▶ Page:
========

With the new year just starting, you can look forward to the many birthdays, dinner parties, trips, anniversaries and yearly holiday gatherings and plan ahead for the perfect family portraits. These photographs will serve as a celebration of your life and will be a memorabilia of priceless moments spent with your family and friends. Family portraits are probably the most treasured keepsakes handed down to you to remind you of your lineage. Nowadays, with the convenience of digital photography, you can record images of the happy gatherings you have experienced to keep the tradition going. 

Shooting the whole family within a single frame is probably the most challenging thing you may encounter in family portraiture. Especially with a growing brood of children running around all over the place, you cannot just ask them to sit still for a few minutes for a photograph.

Here are a few tips to help you capture the bond between the family in the form of an image:

1. Familiarize yourself with your subjects – since your main subjects are friends and family members, you may already be familiar with what they are conscious of and what they do not want to be glaringly obvious about themselves in a photograph. Reassure them that you know what they want and that you will try your best to get the outcome they expect and you are sure to have genuine smiles.

2. Be stealthy, move swiftly and have fun – candid shots make for great shots. Make sure your subjects are comfortable and are in their element. Allow them to move spontaneously and be ready to capture those rare moments. Have your camera ready at all times and check battery life and camera settings so that you are always prepared.

========

▶ Stored data:
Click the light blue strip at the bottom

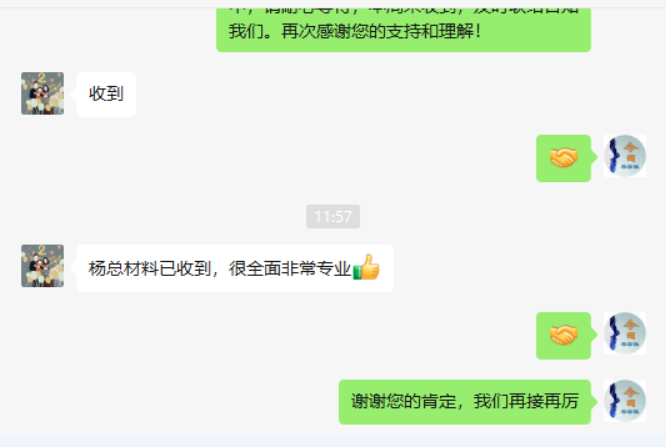[x=333, y=441]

========

▶ Set exercise 1:
Name every occasion that the family portraits article's opening sentence gives as one to look forward to.
▶ Set exercise 2:
Reproduce the family portraits article verbatim from "With the new" to "for a photograph.".

▶ Answer 1:
birthdays, dinner parties, trips, anniversaries, yearly holiday gatherings

▶ Answer 2:
With the new year just starting, you can look forward to the many birthdays, dinner parties, trips, anniversaries and yearly holiday gatherings and plan ahead for the perfect family portraits. These photographs will serve as a celebration of your life and will be a memorabilia of priceless moments spent with your family and friends. Family portraits are probably the most treasured keepsakes handed down to you to remind you of your lineage. Nowadays, with the convenience of digital photography, you can record images of the happy gatherings you have experienced to keep the tradition going. 

Shooting the whole family within a single frame is probably the most challenging thing you may encounter in family portraiture. Especially with a growing brood of children running around all over the place, you cannot just ask them to sit still for a few minutes for a photograph.